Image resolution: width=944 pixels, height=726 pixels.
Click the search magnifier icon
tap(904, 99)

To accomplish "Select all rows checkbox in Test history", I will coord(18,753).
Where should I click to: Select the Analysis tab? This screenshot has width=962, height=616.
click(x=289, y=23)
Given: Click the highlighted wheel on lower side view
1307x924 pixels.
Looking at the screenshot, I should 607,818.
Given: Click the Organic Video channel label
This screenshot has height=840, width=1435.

■ ■ ■ ■

_WHAT NEEDS TO BE DONE_: Could you recast every line of the items above as a JSON list of strings, one string per line, with blank lines left out?

_ANSWER TO THIS TASK_:
[
  "Image resolution: width=944 pixels, height=726 pixels.",
  "Click the search magnifier icon",
  "tap(904, 99)",
  "To accomplish \"Select all rows checkbox in Test history\", I will coord(18,753).",
  "Where should I click to: Select the Analysis tab? This screenshot has width=962, height=616.",
  "click(x=289, y=23)",
  "Given: Click the highlighted wheel on lower side view",
  "1307x924 pixels.",
  "Looking at the screenshot, I should 607,818.",
  "Given: Click the Organic Video channel label",
  "This screenshot has height=840, width=1435."
]